Standard sirens, Cobaya and Beethoven’s 9th: Madrid week two

As of tomorrow, I’ll have been in Madrid for two weeks! Time really does fly. The weather is still freezing and there’s fresh snow on the hills behind campus (as you can hopefully see in the header image, which I took on my commute this morning).

This week I made a proper start on the project I’ll be spending most of my time on while I’m here. In general, I’m interested in constraining beyond-LCDM models of dark energy using current data, but an interesting question to ask is how much better will constraints on these models be with the next generation of experiments, surveys and telescopes? We can even flip this around and say that, for example, if we want 1% precision on measurements of the parameters in our new model, how good do our future experiments need to be? These questions and their answers are referred to as forecasting. So what exactly am I going to be forecasting for?

Since the first direct detection of gravitational waves by LIGO in 2015 and the subsequent observation of an electromagnetic counterpart to a gravitational wave signal in 2017, gravitational wave and multi-messenger astronomy have become hot topics in cosmology. If there is an optical counterpart to a gravitational wave event, the redshift of the source can be determined. Coupled with the luminosity distance which can be obtained from the gravitational wave signal, these events can be standardised in the same way as Type Ia supernovae, leading to their nickname of “standard sirens”. In this way, you have a new probe of cosmic distances and hence your background cosmology. Since different dark energy models change your background expansion, you can place constraints on these models by observing lots of standard sirens.

However, our current detectors have only observed eleven confirmed gravitational wave events and only one with an optical counterpart — not enough to place any meaningful constraints on cosmological parameters. So I’m interesting in forecasting the constraints that will come from the Einstein Telescope (ET), a future ground-based gravitational wave observatory that will be set up in a triangular configuration, similar to LISA, with two different interferometers inside each of the three detectors, allowing it to probe a much larger range of frequencies (and therefore mass ranges of merging compact objects).

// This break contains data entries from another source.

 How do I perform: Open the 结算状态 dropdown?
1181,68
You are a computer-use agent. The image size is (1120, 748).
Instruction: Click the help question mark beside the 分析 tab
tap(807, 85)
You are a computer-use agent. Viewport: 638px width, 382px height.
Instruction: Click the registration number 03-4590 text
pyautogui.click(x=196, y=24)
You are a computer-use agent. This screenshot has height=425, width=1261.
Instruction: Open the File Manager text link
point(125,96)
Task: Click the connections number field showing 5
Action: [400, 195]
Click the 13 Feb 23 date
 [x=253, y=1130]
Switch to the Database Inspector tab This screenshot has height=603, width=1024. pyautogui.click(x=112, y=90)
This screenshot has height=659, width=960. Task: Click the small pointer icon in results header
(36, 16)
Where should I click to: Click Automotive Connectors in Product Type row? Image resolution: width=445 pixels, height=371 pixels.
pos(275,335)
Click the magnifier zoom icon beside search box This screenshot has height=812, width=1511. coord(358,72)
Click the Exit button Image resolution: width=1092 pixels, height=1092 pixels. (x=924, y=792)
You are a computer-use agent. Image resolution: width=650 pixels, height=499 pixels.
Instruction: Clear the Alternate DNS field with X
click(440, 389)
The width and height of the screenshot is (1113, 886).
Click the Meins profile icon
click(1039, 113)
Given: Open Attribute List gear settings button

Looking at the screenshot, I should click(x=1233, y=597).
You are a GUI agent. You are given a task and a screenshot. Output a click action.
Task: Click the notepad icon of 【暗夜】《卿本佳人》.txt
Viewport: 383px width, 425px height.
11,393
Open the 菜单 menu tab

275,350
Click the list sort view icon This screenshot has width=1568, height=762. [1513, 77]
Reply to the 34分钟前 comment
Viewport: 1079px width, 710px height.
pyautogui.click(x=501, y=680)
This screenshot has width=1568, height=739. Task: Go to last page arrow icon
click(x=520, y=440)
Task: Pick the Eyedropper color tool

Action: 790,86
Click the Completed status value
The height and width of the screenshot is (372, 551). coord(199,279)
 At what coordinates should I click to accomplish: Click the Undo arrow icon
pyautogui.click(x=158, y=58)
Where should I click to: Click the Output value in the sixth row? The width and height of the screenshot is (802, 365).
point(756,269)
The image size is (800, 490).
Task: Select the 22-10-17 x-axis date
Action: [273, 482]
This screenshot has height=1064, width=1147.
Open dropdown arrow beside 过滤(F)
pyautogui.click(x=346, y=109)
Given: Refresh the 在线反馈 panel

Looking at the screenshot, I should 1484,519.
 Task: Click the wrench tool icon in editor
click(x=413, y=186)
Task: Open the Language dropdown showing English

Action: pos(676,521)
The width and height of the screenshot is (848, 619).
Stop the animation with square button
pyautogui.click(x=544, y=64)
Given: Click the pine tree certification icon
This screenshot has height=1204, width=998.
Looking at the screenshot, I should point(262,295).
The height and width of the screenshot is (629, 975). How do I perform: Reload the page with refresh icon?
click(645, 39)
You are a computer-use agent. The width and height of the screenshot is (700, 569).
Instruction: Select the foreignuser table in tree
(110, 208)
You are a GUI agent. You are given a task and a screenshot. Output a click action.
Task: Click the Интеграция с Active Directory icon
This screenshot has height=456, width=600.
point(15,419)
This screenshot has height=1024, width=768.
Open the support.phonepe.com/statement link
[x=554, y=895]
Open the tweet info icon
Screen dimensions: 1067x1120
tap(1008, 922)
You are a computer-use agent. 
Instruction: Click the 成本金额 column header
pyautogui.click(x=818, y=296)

So, how do we model the Einstein Telescope’s predicted capabilities? We need to know various things, such as the absolute merger rate, the redshift distribution of the mergers, the number of these mergers that the ET will actually observe, the number that will have an optical counterpart (or what error there would be on the redshift if the source did not have a counterpart) and other small errors related to lensing of the gravitational waves. We can then create a mock dataset comprising the redshifts, luminosity distances and errors on the luminosity distances of these fictitious mergers that the ET should observe, create a likelihood from this mock dataset and finally add the likelihood to our favourite MCMC package to constrain a dark energy model.

This is obviously a long to-do list, so I started off last week by writing a Python script that creates some mock luminosity distance measurements and from them creates a likelihood to use with our chosen MCMC package, Cobaya. Today I’m refining and testing the script and once I’m sure it’s working, I can start to build in the other errors and contributing factors that I described above. Fortunately, we already have a couple of dark energy models ready to go in a modified version of CAMB, so once the mock Einstein Telescope data and likelihood are ready, we can simply plug it straight into CAMB and Cobaya and get some forecast constraints in a matter of days.

Apart from my scientific activities, I’ve been keeping up with my musical life here in Madrid. I successfully auditioned for the orchestra of the Universidad Autonoma de Madrid (the university I’m based at), and attended my first rehearsal on Sunday evening. The repertoire this term is two of Beethoven’s most impressive works, his 5th and 9th Symphonies (the latter of Ode To Joy fame), in honour of his 250th anniversary this year. Last night’s rehearsal was spent playing through as much of the 9th as we could. It’s a fun work, with lots to get our teeth into. Overall, I felt very welcomed by the orchestra and am looking forward to future rehearsals and concerts.